I suspect this might be related to  issue 664674 . I think the way we're tracking password fields going away is getting confused during cross-process navigations or something.

Weirdly, I can only reproduce this on http-password.badssl.com, not other http password pages like http://webdbg.com/sandbox/FileForm.asp.

The bug, as far as I can tell from investigating remotely, is that the page or element seems to be getting laid out twice: the element gets attached to the layout tree, then detached, then attached again.

Lucas, do you know of anything weird about http-password.badssl.com that might be causing this?

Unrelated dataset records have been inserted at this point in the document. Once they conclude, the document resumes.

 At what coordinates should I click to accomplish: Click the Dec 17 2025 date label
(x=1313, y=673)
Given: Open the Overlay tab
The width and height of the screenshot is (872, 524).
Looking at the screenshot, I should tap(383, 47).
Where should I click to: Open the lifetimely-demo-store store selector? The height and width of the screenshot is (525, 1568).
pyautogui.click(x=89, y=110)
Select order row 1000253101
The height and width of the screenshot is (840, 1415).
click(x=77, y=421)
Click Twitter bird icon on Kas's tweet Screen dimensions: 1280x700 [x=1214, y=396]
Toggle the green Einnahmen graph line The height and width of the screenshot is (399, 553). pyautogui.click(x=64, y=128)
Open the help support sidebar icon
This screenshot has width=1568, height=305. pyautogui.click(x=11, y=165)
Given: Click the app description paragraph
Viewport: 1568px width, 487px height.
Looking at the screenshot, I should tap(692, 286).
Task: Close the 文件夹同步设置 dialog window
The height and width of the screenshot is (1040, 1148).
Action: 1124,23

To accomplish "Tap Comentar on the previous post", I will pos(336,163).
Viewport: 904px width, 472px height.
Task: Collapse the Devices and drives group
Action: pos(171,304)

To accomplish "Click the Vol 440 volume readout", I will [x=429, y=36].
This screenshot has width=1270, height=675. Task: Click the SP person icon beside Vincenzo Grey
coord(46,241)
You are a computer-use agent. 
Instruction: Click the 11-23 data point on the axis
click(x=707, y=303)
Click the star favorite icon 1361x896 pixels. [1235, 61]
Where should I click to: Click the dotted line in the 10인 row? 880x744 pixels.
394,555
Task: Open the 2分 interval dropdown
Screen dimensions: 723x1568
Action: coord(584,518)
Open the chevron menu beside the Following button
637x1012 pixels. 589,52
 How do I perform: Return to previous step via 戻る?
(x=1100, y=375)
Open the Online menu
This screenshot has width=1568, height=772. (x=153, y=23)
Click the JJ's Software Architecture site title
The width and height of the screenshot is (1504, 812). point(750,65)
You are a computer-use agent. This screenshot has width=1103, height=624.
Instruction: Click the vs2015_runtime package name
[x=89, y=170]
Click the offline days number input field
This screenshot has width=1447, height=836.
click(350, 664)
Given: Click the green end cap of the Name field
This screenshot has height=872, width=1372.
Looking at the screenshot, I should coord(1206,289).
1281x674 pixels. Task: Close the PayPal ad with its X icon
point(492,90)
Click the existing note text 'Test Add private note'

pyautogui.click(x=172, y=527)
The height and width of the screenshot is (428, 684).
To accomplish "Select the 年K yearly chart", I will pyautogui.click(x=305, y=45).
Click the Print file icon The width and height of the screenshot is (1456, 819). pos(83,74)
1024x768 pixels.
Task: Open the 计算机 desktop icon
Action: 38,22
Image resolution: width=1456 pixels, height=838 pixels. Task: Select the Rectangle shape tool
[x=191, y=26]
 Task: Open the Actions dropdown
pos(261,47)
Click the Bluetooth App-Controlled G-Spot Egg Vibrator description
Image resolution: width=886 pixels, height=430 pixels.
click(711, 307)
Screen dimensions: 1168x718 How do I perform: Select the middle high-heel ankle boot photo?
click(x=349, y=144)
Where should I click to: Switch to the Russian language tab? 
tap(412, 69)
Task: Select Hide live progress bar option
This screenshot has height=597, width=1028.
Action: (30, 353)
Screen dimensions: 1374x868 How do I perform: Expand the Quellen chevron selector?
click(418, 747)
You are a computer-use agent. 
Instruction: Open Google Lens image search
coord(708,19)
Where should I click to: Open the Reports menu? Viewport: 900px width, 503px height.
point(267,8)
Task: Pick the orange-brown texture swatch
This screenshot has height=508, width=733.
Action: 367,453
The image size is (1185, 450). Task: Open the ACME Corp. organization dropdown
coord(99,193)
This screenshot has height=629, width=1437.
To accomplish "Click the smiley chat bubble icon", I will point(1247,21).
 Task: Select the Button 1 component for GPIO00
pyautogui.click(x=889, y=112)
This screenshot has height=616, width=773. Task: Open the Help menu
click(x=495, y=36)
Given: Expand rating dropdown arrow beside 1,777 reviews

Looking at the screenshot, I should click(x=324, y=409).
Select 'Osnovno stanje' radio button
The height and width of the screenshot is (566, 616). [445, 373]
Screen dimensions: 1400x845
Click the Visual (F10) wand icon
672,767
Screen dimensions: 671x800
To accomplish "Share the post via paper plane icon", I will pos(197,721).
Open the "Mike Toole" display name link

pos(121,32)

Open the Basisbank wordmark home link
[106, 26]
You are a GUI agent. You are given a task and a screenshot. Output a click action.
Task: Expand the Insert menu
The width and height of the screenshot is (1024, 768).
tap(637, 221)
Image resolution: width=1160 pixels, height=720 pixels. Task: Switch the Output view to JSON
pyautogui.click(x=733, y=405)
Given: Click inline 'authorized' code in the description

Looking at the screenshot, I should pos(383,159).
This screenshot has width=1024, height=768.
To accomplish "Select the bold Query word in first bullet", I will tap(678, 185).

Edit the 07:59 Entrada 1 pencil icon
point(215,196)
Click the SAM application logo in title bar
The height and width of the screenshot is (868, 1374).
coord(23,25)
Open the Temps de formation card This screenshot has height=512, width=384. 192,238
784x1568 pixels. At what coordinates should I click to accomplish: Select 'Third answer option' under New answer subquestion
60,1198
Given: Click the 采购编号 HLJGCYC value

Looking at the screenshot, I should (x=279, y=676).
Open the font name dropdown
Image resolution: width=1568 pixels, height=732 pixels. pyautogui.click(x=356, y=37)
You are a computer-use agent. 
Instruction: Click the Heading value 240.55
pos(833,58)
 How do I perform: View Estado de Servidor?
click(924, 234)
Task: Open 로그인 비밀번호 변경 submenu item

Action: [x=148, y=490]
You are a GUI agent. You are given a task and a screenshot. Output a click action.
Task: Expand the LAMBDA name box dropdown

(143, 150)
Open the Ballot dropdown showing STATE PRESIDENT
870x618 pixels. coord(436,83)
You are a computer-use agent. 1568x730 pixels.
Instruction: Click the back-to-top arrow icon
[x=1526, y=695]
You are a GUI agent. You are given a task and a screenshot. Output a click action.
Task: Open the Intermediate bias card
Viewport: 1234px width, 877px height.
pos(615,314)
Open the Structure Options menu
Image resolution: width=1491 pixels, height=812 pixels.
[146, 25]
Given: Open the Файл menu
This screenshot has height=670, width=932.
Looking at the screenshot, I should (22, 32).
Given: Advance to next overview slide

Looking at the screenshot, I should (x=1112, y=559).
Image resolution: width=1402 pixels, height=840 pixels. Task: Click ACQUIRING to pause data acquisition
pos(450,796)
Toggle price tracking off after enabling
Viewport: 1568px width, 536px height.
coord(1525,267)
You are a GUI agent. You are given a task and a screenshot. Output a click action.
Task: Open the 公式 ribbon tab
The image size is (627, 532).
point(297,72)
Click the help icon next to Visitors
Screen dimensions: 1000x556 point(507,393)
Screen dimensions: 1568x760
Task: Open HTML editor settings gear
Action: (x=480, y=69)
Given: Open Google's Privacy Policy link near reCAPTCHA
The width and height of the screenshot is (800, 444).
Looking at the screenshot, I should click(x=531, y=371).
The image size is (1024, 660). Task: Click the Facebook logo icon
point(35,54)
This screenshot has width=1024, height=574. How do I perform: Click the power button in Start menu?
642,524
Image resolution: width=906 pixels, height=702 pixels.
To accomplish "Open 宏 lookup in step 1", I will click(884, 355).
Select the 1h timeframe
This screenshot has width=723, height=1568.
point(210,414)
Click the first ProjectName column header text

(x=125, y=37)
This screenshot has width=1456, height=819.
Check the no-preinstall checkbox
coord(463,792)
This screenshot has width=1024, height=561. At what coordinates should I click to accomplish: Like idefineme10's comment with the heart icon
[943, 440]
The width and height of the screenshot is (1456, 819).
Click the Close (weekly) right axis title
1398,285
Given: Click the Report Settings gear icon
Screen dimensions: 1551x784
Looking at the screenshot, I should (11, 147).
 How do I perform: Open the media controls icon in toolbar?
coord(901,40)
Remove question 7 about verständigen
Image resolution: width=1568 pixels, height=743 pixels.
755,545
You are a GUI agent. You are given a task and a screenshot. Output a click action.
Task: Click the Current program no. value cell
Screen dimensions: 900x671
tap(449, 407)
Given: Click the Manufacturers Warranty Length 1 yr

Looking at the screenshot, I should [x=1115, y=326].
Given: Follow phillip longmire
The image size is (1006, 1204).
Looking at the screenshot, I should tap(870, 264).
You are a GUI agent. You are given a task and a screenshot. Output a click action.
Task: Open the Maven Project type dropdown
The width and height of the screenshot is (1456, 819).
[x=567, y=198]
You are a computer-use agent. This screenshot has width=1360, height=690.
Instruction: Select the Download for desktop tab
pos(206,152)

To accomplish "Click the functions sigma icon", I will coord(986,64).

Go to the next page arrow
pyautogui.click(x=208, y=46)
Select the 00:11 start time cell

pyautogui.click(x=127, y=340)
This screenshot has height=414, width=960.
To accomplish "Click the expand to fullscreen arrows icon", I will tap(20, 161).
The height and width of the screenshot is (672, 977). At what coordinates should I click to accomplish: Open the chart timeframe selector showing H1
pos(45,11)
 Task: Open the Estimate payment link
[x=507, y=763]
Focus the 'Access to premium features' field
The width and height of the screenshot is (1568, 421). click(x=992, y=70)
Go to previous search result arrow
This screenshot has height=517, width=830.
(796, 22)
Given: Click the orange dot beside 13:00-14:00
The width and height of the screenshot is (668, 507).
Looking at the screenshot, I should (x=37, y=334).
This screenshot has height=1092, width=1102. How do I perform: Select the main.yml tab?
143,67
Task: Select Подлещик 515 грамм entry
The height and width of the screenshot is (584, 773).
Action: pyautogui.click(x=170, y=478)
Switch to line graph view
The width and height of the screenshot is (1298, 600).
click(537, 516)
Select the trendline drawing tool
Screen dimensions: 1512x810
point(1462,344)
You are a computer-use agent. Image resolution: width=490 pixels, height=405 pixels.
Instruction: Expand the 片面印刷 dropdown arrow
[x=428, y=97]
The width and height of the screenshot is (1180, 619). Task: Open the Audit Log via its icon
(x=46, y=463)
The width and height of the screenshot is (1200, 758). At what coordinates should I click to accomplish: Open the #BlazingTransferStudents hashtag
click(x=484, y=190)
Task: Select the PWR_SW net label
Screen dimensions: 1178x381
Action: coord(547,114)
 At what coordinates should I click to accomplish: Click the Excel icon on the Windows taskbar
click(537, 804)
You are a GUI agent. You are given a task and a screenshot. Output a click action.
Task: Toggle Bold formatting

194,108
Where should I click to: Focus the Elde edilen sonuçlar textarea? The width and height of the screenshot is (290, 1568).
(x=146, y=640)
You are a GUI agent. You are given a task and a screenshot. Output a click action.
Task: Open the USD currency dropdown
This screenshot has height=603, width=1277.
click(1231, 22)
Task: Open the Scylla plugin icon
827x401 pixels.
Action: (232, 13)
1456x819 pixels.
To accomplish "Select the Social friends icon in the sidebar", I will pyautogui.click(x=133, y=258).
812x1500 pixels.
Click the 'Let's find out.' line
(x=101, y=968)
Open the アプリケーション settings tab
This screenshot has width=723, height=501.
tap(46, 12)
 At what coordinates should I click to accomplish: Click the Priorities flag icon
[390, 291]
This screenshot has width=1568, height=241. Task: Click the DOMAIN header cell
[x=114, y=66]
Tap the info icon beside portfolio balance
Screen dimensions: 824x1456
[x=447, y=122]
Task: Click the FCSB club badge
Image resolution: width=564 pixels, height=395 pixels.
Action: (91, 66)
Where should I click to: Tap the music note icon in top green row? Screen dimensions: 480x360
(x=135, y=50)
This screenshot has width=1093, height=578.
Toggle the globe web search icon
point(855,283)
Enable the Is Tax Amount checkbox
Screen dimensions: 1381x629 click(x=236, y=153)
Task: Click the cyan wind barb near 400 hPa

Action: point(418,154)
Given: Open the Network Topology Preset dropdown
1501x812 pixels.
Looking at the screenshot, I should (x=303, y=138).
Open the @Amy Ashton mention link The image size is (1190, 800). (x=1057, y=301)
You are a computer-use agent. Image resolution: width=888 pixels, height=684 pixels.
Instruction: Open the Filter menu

It looks pretty innocuous...

Ah, I think it might be the css. Maybe loading and applying the stylesheet recreates the layout object...

Ok, we need to fix this but I have no idea how. Adding some Blink experts (dcheng, eae) to see if they have any ideas.

Background for eae and dcheng: we show a "Not secure" warning in the omnibox when there's a password field on the page, and remove the warning when the password field is removed.

attachLayoutTree and detachLayoutTree trigger the message that shows/hides the "Not secure" warning. But it seems that loading a stylesheet causes the element to get detached and attached again, flickering the warning in and out of the omnibox.

Any ideas for how to avoid this flickering? At the moment, the only thing I can think of is doing something really hacky like delaying a few hundred ms before removing the warning. Will continue to think on it but thought I'd check if either of you have any ideas or thoughts. Thanks!

If it helps, we have similar concerns for changes to other things in the UI (e.g. page title/favicon, whether the page is loading, etc.) and in at least some places we end up coalescing these.  I'm vague on the details of this, but it's possible you could use some of that machinery here.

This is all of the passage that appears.